Passage to read ▸
= = = = =
Saturday, October 15, 2011

Taking Stock...The Things That Matter Most: Hello...My Name Is Kevin...And I'm An Addict

Taking Stock...The Things That Matter Most: Hello...My Name Is Kevin...And I'm An Addict: I want to turn my eyes from you To be able to put you away Leave you as if i’d never met you I need to quit you cold turkey You are my a...

Hello...My Name Is Kevin...And I'm An Addict

I want to turn my eyes from you
To be able to put you away
Leave you as if i’d never met you
I need to quit you cold turkey
You are my addiction
 Something I can’t let go
 Or get outta my head
 I can’t stop loving you
 Even though you destroy me
 Breaking me into millions of pieces
 Each and every time I see you
 The only way I can survive
 Is if you stay the fuck away
 Or I die
 Please love me enough to leave
 © 2011 Kevin Stock

Wednesday, April 27, 2011

Kevin's Interview...Part One

When did you first start writing poetry and what got you started?

      To be honest, I don't remember exactly when I started writing poetry. I do know that I was still in grade school though...as I have hand written poems from back then. I must say, my handwriting was terrible! But at least they're hand written, I can't tell you the last time I actually wrote anything by hand that was of length. All computerized now! I pretty much kept every single poem I wrote from back then, all the way through about 1995 or so I'd say. I have them all in a file, in my desk...waiting. I say waiting because most are not done, nor anywhere near what I'd be willing to publish. They are first drafts, raw, ideas really more than poetry. To steal a quote, "Poetry is never finished, just abandoned"!! So, needless to say I've been writing rhymes for many years, 30+ I'd guestimate.


     My answer to the second part of this question is essentially the same as the first. I truly do not know what caused me to start writing poetry nor why! If I had to guess I would say it was a school assignment. I remember several english assignments regarding poetry back then. I don't think they teach poetry much anymore, and if so, what a shame. My children have not done a single poetry assignment that I'm aware of. I know that I started really writing poetry with a purpose when I was in high school. I got in to it on my own, but was bolstered from the reactions the girlfriends in my life at the time gave me. They seemed to really like it, so of course, I liked it even more. Sorta like the guy who picks up a guitar to get the ladies. I was kind of a big deal to steal another saying! The older I got, the more I grew to love writing on it's merit and not any other selfish reasons. I hope I bring something to the craft. I hope I honor the long line of those who forged the path I now follow!
= = = = =
Requirement 1 ▸ Please render the records as a Markdown table with the columns Number and Record line. Begin at the first line of the records, stop after the line that contains "This screenshot has width=497, height=389.", and leave out any blank lines.
The blog page and the records have nothing to do with each other.
= = = = =
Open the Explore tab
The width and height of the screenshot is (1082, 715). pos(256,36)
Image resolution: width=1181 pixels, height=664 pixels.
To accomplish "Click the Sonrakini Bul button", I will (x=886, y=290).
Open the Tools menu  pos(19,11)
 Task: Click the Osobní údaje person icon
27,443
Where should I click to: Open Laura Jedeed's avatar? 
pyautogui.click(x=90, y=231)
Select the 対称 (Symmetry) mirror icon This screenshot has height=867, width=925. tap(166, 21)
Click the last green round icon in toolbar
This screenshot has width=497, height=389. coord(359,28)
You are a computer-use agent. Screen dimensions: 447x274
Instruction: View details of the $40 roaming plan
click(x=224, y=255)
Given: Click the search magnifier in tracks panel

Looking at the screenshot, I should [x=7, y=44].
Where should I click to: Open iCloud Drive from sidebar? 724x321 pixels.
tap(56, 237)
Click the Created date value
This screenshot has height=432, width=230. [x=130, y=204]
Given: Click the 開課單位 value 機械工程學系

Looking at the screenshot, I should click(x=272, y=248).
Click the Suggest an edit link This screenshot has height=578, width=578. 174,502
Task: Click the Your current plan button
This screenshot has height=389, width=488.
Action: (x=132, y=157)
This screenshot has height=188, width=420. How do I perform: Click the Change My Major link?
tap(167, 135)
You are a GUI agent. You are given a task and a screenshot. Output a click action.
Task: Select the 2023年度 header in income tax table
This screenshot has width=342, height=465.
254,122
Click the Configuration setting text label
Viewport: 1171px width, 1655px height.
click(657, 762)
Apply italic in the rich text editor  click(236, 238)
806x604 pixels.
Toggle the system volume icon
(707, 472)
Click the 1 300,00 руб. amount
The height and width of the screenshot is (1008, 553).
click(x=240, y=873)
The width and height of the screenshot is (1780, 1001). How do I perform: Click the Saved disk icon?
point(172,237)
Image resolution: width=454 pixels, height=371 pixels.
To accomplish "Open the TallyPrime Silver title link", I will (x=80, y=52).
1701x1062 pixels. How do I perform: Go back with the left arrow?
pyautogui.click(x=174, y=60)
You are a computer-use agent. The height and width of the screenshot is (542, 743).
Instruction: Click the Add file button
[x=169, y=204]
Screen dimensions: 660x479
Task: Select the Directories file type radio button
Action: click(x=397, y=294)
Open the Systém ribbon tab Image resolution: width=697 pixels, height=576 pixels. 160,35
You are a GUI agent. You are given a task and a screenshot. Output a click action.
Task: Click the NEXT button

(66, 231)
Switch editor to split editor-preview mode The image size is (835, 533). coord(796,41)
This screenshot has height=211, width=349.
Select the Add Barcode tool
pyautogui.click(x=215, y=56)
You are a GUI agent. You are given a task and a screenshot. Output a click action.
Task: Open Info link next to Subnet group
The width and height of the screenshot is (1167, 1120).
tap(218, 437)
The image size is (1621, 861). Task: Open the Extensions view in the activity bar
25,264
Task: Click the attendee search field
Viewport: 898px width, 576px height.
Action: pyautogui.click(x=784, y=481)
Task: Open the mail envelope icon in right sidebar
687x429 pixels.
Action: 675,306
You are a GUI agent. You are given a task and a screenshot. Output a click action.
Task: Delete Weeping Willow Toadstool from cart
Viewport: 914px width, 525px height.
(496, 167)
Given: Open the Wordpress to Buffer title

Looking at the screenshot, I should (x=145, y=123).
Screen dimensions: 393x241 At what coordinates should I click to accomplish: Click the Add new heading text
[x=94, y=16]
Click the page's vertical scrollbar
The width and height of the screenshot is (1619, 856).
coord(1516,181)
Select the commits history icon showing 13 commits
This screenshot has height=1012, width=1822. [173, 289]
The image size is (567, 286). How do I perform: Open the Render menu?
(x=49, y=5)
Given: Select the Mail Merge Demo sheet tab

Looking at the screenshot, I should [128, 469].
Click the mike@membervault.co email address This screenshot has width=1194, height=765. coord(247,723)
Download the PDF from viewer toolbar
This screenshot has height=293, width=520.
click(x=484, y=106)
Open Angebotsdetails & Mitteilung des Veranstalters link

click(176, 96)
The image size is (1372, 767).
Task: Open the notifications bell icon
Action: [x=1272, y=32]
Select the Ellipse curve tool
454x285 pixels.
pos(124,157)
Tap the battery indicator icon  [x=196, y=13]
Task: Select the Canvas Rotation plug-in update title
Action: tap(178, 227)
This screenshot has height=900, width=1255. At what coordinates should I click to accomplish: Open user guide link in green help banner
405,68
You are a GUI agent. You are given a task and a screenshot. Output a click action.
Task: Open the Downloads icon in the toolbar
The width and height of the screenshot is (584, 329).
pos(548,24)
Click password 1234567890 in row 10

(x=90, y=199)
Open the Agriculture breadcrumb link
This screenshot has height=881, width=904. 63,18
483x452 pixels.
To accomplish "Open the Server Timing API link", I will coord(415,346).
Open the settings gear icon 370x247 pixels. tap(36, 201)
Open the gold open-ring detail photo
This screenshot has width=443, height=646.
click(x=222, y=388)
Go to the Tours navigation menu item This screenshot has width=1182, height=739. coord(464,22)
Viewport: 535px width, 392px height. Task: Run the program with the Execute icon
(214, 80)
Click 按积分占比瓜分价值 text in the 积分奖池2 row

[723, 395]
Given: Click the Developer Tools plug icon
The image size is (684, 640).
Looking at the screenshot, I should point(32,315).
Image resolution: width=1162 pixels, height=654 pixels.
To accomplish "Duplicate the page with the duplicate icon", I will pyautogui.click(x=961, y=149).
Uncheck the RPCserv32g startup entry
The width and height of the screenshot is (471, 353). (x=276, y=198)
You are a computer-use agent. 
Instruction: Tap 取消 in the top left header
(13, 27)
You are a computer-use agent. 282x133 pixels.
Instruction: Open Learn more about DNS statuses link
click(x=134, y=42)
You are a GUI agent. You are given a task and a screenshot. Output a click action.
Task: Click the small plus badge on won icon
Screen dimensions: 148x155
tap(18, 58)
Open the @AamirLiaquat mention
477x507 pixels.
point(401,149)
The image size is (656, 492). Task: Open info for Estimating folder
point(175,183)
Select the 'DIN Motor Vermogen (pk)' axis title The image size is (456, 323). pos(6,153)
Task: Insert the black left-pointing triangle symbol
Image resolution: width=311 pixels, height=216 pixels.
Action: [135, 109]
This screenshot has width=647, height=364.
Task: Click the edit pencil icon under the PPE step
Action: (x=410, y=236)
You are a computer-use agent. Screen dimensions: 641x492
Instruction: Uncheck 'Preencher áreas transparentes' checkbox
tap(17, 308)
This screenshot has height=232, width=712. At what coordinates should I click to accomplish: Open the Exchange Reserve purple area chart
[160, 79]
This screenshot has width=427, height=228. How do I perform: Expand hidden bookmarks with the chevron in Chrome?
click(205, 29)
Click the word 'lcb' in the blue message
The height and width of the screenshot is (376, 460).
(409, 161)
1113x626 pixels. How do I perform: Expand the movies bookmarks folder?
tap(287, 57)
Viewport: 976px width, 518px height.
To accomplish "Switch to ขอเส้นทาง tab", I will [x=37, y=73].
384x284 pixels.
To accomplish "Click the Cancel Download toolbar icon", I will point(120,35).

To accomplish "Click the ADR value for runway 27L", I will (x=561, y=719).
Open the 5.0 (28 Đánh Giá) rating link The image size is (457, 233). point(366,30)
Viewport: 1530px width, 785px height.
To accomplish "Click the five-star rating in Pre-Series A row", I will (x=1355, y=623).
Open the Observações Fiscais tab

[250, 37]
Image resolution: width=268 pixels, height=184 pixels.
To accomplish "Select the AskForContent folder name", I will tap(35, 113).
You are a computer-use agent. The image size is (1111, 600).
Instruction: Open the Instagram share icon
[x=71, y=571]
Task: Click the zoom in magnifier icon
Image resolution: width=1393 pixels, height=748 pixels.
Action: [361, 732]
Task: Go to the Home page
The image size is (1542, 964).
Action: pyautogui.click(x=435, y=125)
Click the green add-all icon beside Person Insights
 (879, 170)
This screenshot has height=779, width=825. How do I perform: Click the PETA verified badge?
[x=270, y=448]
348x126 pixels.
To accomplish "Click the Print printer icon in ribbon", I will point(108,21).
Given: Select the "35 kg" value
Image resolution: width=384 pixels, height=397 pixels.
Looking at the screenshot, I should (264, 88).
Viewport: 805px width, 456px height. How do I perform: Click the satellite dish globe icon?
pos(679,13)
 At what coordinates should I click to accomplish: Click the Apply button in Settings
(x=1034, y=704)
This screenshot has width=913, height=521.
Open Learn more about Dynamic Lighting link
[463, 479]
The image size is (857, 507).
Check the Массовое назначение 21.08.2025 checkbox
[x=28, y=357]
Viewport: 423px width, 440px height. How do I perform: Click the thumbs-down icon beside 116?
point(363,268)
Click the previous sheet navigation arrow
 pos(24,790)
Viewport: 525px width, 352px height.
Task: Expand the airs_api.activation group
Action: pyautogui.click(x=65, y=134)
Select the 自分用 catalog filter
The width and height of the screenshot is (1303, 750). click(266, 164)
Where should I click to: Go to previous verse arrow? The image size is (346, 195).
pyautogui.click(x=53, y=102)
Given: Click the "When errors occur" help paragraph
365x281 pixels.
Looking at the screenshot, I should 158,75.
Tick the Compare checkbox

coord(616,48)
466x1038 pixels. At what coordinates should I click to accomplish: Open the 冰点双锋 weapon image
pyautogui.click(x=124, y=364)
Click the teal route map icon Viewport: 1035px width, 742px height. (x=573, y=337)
= = = = =
Requirement 2 ▸ According to the blog page, why are the old poems kept in the desk file described as waiting? Answer in one to three sentences.

Task solution 1 ▸
| Number | Record line |
|---|---|
| 1 | Open the Explore tab |
| 2 | The width and height of the screenshot is (1082, 715). pos(256,36) |
| 3 | Image resolution: width=1181 pixels, height=664 pixels. |
| 4 | To accomplish "Click the Sonrakini Bul button", I will (x=886, y=290). |
| 5 | Open the Tools menu  pos(19,11) |
| 6 |  Task: Click the Osobní údaje person icon |
| 7 | 27,443 |
| 8 | Where should I click to: Open Laura Jedeed's avatar?  |
| 9 | pyautogui.click(x=90, y=231) |
| 10 | Select the 対称 (Symmetry) mirror icon This screenshot has height=867, width=925. tap(166, 21) |
| 11 | Click the last green round icon in toolbar |
| 12 | This screenshot has width=497, height=389. coord(359,28) |

Task solution 2 ▸ They are described as waiting because most of them are not done and are nowhere near what the writer would be willing to publish. They are raw first drafts, more ideas than poetry.